Dylan doesn’t just connect with generations proceeding from his own. From “If You See Her Say Hello” to “Mr. Tambourine Man” and “Bob Dylan’s Dream,” the beauty of the words as written, recorded, and performed by him and the depth of the human feelings that are communicated are a convergence of Roman classics and folk music. These are perfect songs, and perfect songs put into words and music what the rest of us can only feel as experience. A relationship, broken but still mattering—and with a glimmer of hope: “To think of how she left that night it still brings me a chill … tell her she can look me up if she’s got the time,” though in performance that glimmer could be snuffed out. A surreal song, joyous in the triumphant image of the tambourine man dancing “beneath the diamond sky with one hand waving free, silhouetted by the sea …” A song written by the 21-year-old Dylan in the dark of a London winter, recalling through the melody and even the words of a nineteenth century folksong simple friendships from schooldays that could never be recaptured, “talkin’ and a-jokin’ about the world outside,” never imagining that “the one road we traveled would ever shatter and split.” These songs and other choices resonate in any time or place. With them, Dylan had “moved into a creative place beyond ideology, where images and emotion lead the imagination to unexpected places”. His drawing of a European cobblestone street and shops could be just a physical representation of one of those unexpected places. Other drawings, like a woman seemingly falling backward, appear to revel in the mystery of the connection, making us wonder what the artist is communicating. 
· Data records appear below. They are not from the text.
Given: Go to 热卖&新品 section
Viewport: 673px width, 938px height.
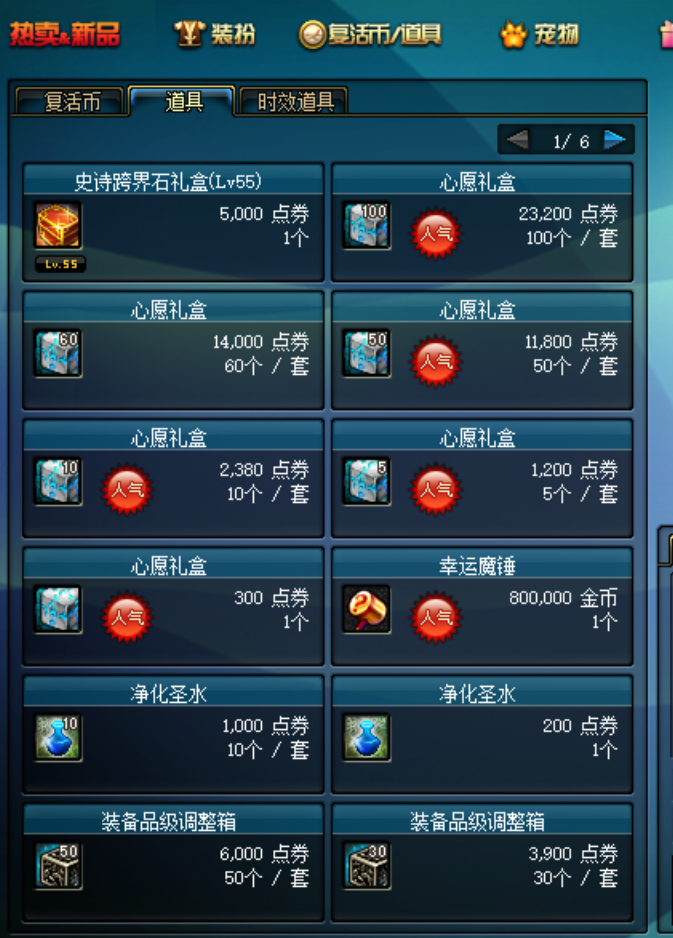Looking at the screenshot, I should pyautogui.click(x=65, y=34).
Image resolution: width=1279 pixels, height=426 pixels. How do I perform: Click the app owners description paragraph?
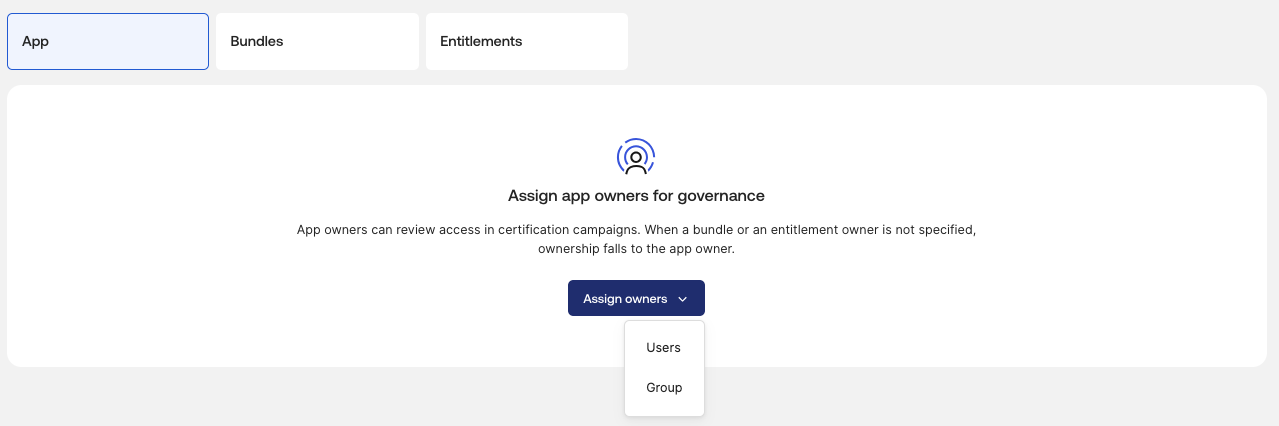pos(636,239)
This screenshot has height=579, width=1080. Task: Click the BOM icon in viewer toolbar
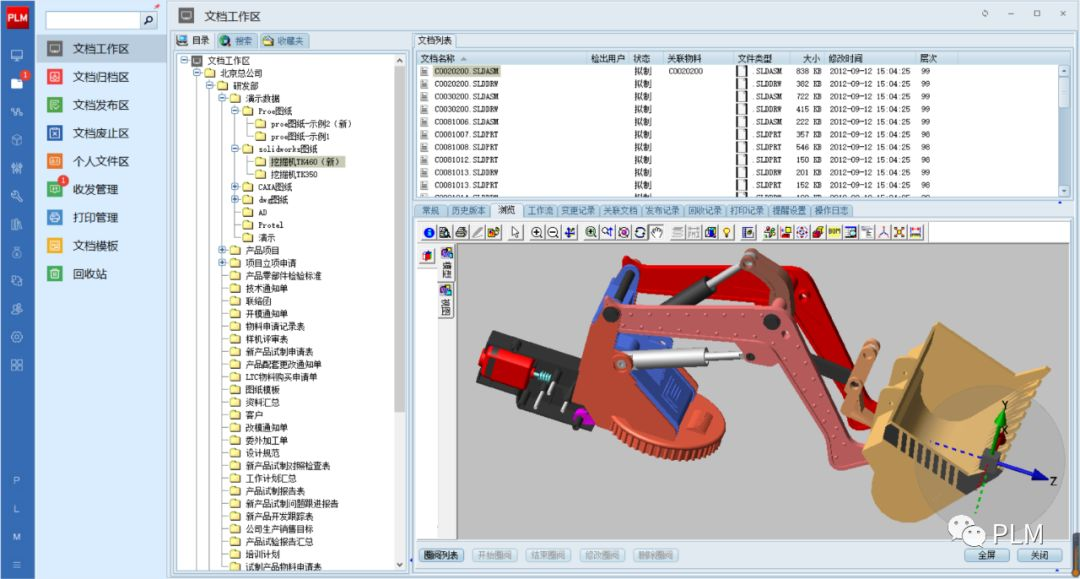(x=834, y=232)
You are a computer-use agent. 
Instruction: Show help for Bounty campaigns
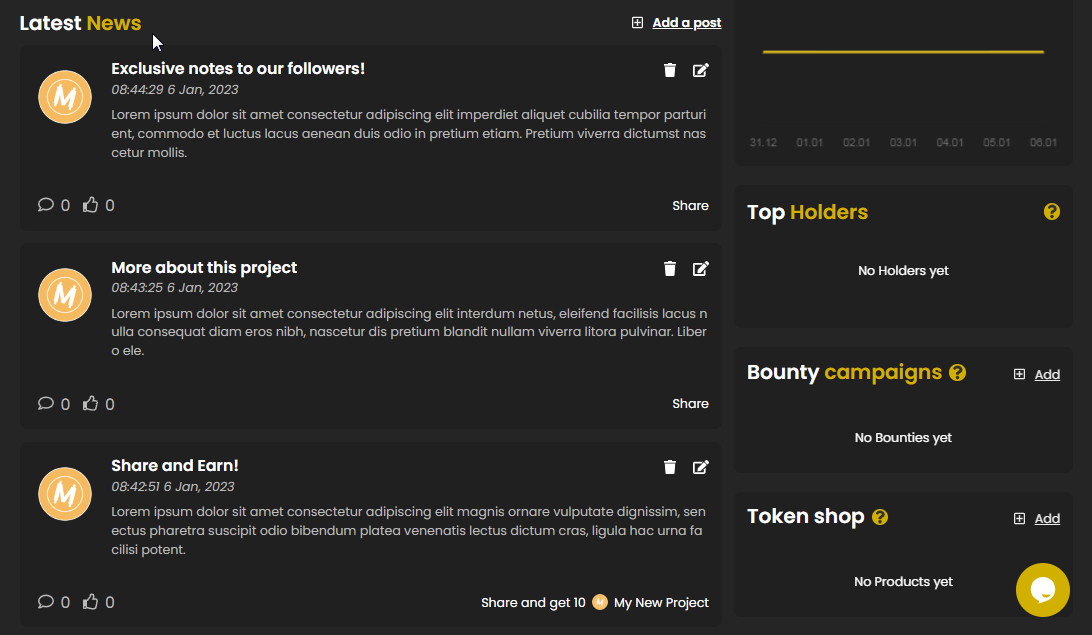tap(957, 373)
Generation Z’s own words can perhaps speak most clearly about their connection with the man and his work. In a recent survey of university students, they explained the influence of Bob Dylan and his work on their lives. "Dylan defined a certain kind of cool" said one. "He was wanderlust personified.” Another student explained: “Bob Dylan, perhaps more than any other lone musician, has an uncanny ability to speak to people of all generations and I have no idea how.” Perhaps as Joni Mitchell put it, it his Dylan's breadth of subjects that speak across generations. She once said "‘When I heard Bob Dylan sing, ‘You got a lotta nerve,’ I thought, ‘Hallelujah, man, the American pop song has grown up. It’s wide open. Now you can write about anything that literature can write about.’ Up until that time rock n’ roll songs were pretty much limited to,‘I’m a fool for ya, baby.’”

From university students today to Joni Mitchell over thirty years ago, Dylan’s work transcends generations, places, and circumstances, and speaks to the enduring core of our humanity. Perhaps, then, it’s no surprise that Dylan continues to remain a powerful creative force. He has published eight books of drawings and paintings and sold over 100 million records in his career. He’s won Grammys, a Golden Globe, an Academy Award, and has been inducted into the Rock and Roll Hall of Fame. In 2008, he was awarded a Pulitzer Prize for “his profound impact on popular music and American culture, marked by lyrical compositions of extraordinary poetic power.” That award could equally have been given in recognition of Dylan’s prose writing, for the brilliant, critically acclaimed Chronicles Volume One. President Obama awarded him the Presidential Medal of Freedom in 2012, and in October 2016, he won the Nobel Prize in Literature “for having created new poetic expressions within the great American song tradition.”

If Dylan’s was the Silent Generation, he certainly didn’t let it define him or his work. He shattered that silence, and like a sonic boom, the generation of today is feeling its effects most profoundly. His words, his music, and his art is here to stay, and of that, we have no doubt: “Life isn’t about finding yourself. Or finding anything. Life is about creating yourself.”


Bob Dylan: Retrospectrum is on display at the Patricia & Phillip Frost Art Museum at Florida International University.